In total 30,000 simulations were generated, where 21,000 were used for training, and the trained ML model was tested on 9,000 cases which were not included in the training set. Performance metrics for decision logic based on machine learning which have 100% accurate decision for the 9,000 test set (i.e. no false alarms) show that, without adjustment of a weighting function during ML model training (Gaussian curve centered 5 ms after the fault inception for all cases) results in a reach speed calculation in a time of 3.51 ms. An ML model training with automatic adjustment of the weighting functions was performed for comparison. The portion 73 of the weighting function 70 being initially centered 5 ms after the fault inception and was automatically moved relative to the fault inception for each case. The reach speed calculation of the obtained decision logic took 1.14 ms. Le., the ML model reach calculation speed is 2.37 ms faster for the technique that implements an automatic adjustment of the weighting functions as compared to a fixed weighting function (e.g. training kernel).

Methods, systems, and devices disclosed herein provide a decision logic having good dependability and speed. The decision logic, obtained by iterative ML model training with automatic adjustment of weighting functions, can correctly distinguish between (training and actual) cases for which a longer period is required to achieve better prediction and the cases for which it can be achieved quickly. Various effects and advantages can be attained.

For illustration, the trained ML model is optimized in order to provide correct decisions as quickly as possible. Such attributes are critical in many monitoring and protection applications.

No manual or expert knowledge required in order to distinguish challenging training cases before training.
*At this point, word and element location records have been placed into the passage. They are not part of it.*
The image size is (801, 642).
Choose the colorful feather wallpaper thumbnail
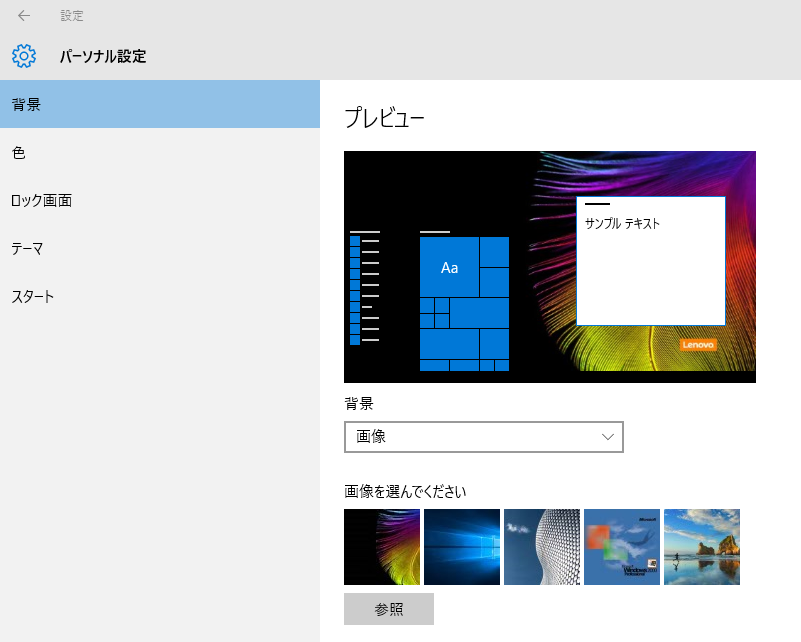pos(381,547)
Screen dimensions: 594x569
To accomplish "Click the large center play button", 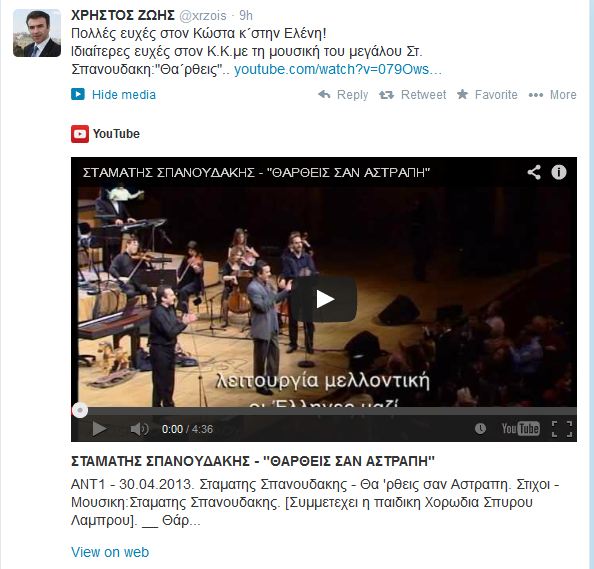I will [324, 299].
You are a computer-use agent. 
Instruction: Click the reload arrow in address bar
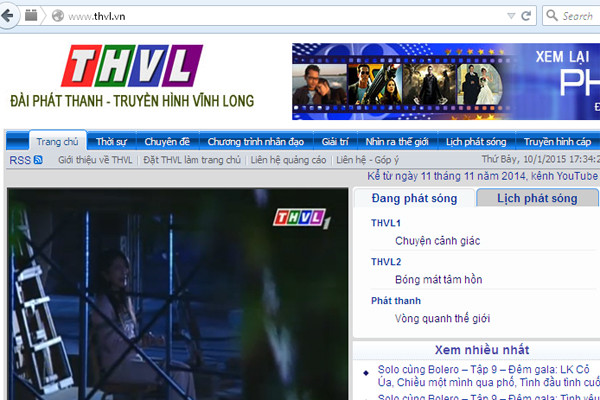click(x=526, y=16)
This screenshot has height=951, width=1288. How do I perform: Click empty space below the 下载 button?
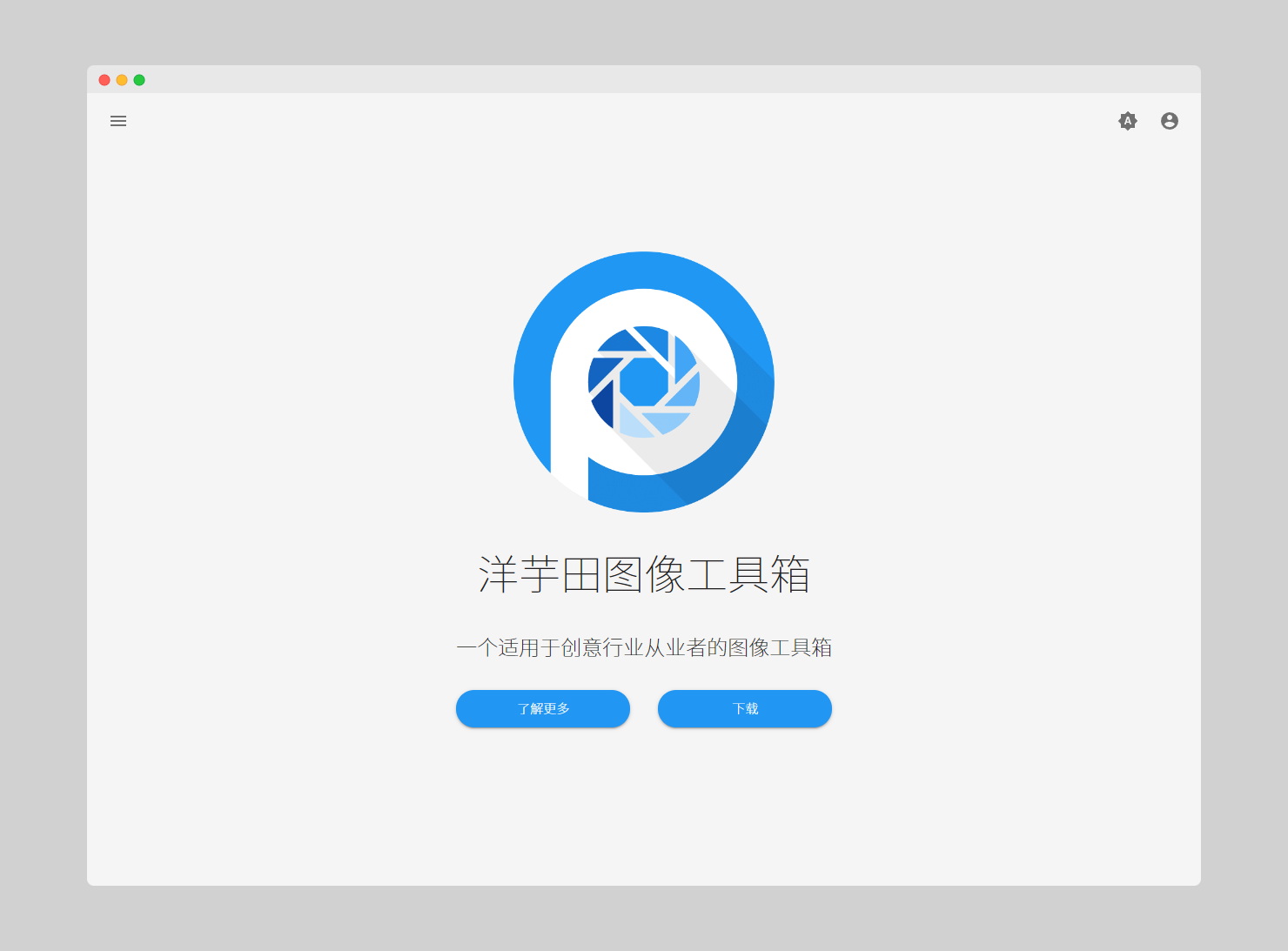point(745,800)
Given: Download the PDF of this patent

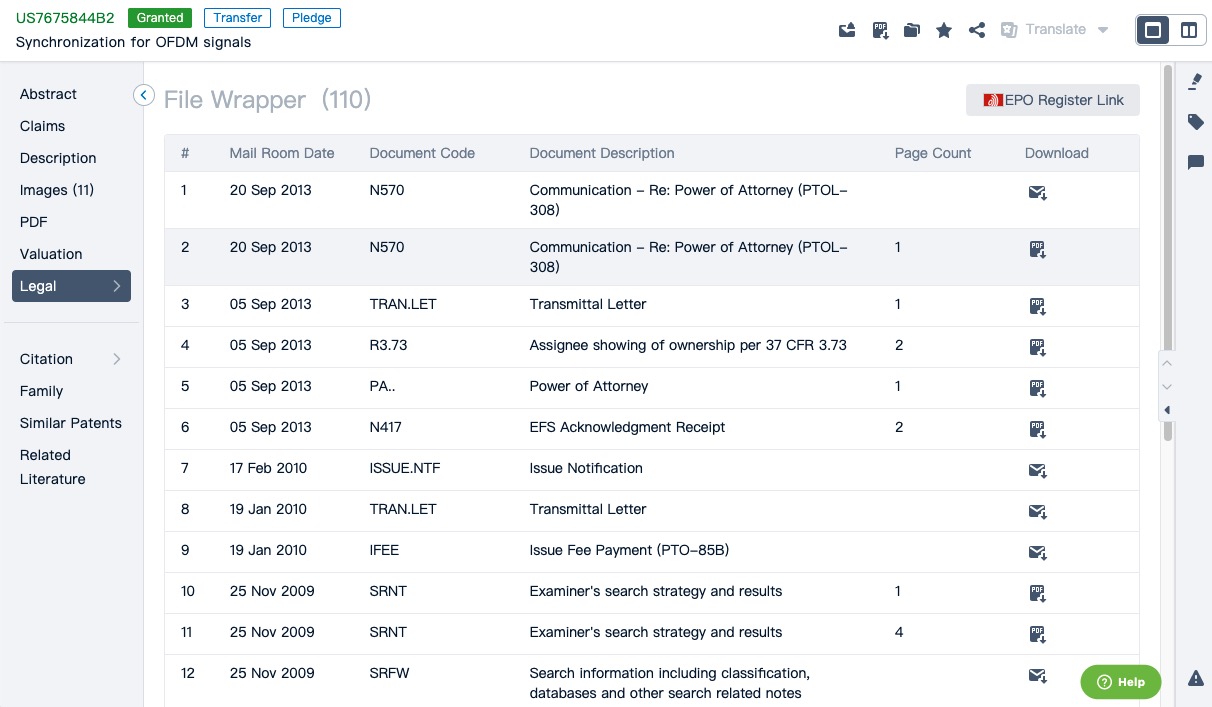Looking at the screenshot, I should [x=880, y=30].
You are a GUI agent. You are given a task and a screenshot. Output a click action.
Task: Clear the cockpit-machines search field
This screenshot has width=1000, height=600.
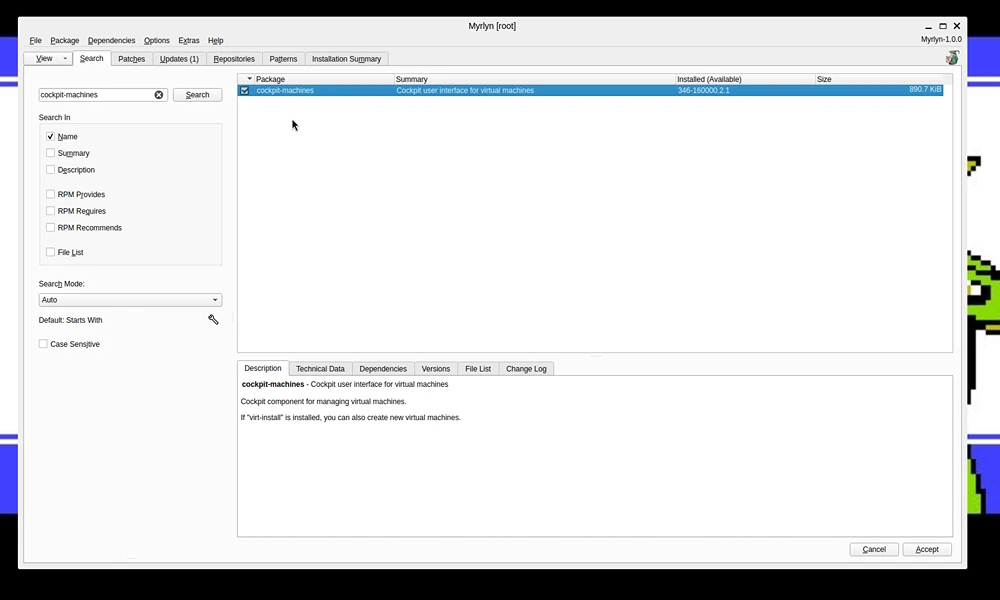[159, 95]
This can be an arduous task with the possibility of erroneous data labeling, particularly if many multiple cases need to be included in the training set.

The procedure can be performed in a fully automated manner, as only moving weighting function parameters (e.g., training kernel) need to be tuned, such as: initial position, threshold for output and counter threshold that causes adjustment of the weighting function.

The position of the rising flank of the weighting function relative to the event occurrence is available after the training, which one can utilize to explore the challenging training cases for additional conclusions, and/or for training a dedicated model to solve subproblems.

While embodiments may be used for power system protection, the embodiments are not limited thereto.